非常に濃い、いろいろあったなあ〜っていう気持ちですね。デビューした頃の私は、そんなに音楽に詳しくなくて。1000円で売っているような、オールディーズのベストCDみたいなのありますよね? ああいう音楽しか知らなくて、レコード会社に通うようになってから、いろんな人に音楽を教えてもらったんです。
キャロル・キングとか、ローラ・ニーロとか、デイヴ・ブルーベックとか。こんな素晴らしい音楽があるんだ! って、どんどん吸収していきました。

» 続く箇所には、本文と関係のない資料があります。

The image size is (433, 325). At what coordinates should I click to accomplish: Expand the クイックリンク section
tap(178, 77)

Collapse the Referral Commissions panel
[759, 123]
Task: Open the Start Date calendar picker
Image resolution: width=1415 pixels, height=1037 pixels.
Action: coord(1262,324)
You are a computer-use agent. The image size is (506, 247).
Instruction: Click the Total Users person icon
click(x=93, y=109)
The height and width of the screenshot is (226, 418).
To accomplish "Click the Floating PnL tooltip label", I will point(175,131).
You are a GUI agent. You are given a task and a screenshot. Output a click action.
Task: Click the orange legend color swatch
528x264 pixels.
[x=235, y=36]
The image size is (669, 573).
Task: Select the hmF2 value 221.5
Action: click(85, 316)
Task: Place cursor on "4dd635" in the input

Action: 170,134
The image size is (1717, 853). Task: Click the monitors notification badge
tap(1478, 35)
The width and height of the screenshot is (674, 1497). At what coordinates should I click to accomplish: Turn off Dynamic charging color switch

当時、流行っている音楽だと、ラヴ・タンバリンズとか、渋谷系が好きでした。
──小島さんと渋谷系というと、カジヒデキさんとの共演が有名ですが、スチャダラパーやTOKYO No.1 SOUL SETなど渋谷系周りのラッパーたちとも交流があったそうですね。
スチャやソウルセットは、声をかけてくれてうれしかったですね。ヒップホップの人って、常に新しいもの、面白いものを探してますよね。デビューしたての私のことも、面白いと思ってくれたんだったら、ありがたいですね。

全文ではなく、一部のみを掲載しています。